| Type: | Package | 
| Title: | Blocking for Record Linkage | 
| Version: | 0.1.0 | 
| Depends: | R (≥ 3.0.2), blink, stats, utils, plyr | 
| Imports: | Rcpp, stringi, SnowballC | 
| Suggests: | knitr, ggplot2, rmarkdown | 
| VignetteBuilder: | knitr | 
| Description: | An implementation of the blocking algorithm KLSH in Steorts, Ventura, Sadinle, Fienberg (2014) <doi:10.1007/978-3-319-11257-2_20>, which is a k-means variant of locality sensitive hashing. The method is illustrated with examples and a vignette. | 
| Encoding: | UTF-8 | 
| LazyData: | true | 
| License: | GPL-3 | 
| RoxygenNote: | 7.1.1.9000 | 
| NeedsCompilation: | no | 
| Packaged: | 2020-10-14 10:06:18 UTC; rebeccasteorts | 
| Author: | Rebecca Steorts [aut, cre] | 
| Maintainer: | Rebecca Steorts <beka@stat.duke.edu> | 
| Repository: | CRAN | 
| Date/Publication: | 2020-10-22 15:20:02 UTC | 
Function to convert a record into a bag of tokens with a fieldwise flag
Description
Function to convert a record into a bag of tokens with a fieldwise flag
Usage
bag_of_word_ify(record, k, fieldwise = FALSE)
Arguments
| record | String or record | 
| k | Parameter k, which is the number of shingle, tokens, or grams to break the string into | 
| fieldwise | Flag where the defalt setting to include the record as the entire string | 
Value
Computes the bag of tokens for a string
Examples
data(RLdata500)
data.500 <- RLdata500[-c(2,4)]
bag_of_word_ify(data.500[1,c(-2)],k=2)
bag_of_word_ify(data.500[300,c(-2)],k=2)
names(bag_of_word_ify(data.500[300,c(-2)],k=2))

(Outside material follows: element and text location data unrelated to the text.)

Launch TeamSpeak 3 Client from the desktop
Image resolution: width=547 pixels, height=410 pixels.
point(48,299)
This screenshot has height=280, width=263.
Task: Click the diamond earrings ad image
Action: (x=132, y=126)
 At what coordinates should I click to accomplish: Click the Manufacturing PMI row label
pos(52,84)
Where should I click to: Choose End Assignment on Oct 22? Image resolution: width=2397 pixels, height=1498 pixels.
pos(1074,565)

Function that reduces a bag of words into a signature matrix using multiple random projections
Description
Function that reduces a bag of words into a signature matrix using multiple random projections
Usage
bag_signatures(sack_of_bags, p, weighting_table)
Arguments
| sack_of_bags | Sack of bag of words | 
| p | Number of random projections p | 
| weighting_table | Weighting table (inverse document frequency) | 
Value
Computes a signature matrix using multiple random projections and the inverse document frequency weights
Examples
data(RLdata500)
data.500 <- RLdata500[-c(2,4)]
sack <- sacks_of_bags_of_words(data.500[1:3,c(-2)],k=2)
idf <- calc_idf(sack)
bag_signatures(sack, p=5, idf)
Returns the block ids associated with a blocking method.
Description
Returns the block ids associated with a blocking method.
Usage
block.ids.from.blocking(blocking)
Arguments
| blocking | A list of the blocks. | 
Value
A list of the blocks ids that corresponds to each block
Examples
data("RLdata500")
klsh.blocks <- klsh(RLdata500, p=20, num.blocks=5, k=2)
block.ids.from.blocking(klsh.blocks)
Function to calculate the inverse document frequency given a shingled bag of words
Description
Function to calculate the inverse document frequency given a shingled bag of words
Usage
calc_idf(sack_of_bags)
Arguments
| sack_of_bags | Sack of bag of words | 
Value
Computes the inverse document frequency for a bag of words
Examples
data(RLdata500)
data.500 <- RLdata500[-c(2,4)]
sack <- sacks_of_bags_of_words(data.500[1:3,c(-2)],k=2)
(idf <- calc_idf(sack))
match(names(sack[[1]]), names(idf))
Perform evaluations (recall) for blocking.
Description
Perform evaluations (recall) for blocking.
Usage
confusion.from.blocking(blocking, true_ids, recall.only = FALSE)
Arguments
| blocking | A list of the blocks | 
| true_ids | The true identifiers for comparisons | 
| recall.only | Flag that when true only prints the recall, otherwise prints many evaluation metrics in a list | 
Value
A vector of that returns the recall and the precision
Examples
data("RLdata500")
klsh.blocks <- klsh(RLdata500, p=20, num.blocks=5, k=2)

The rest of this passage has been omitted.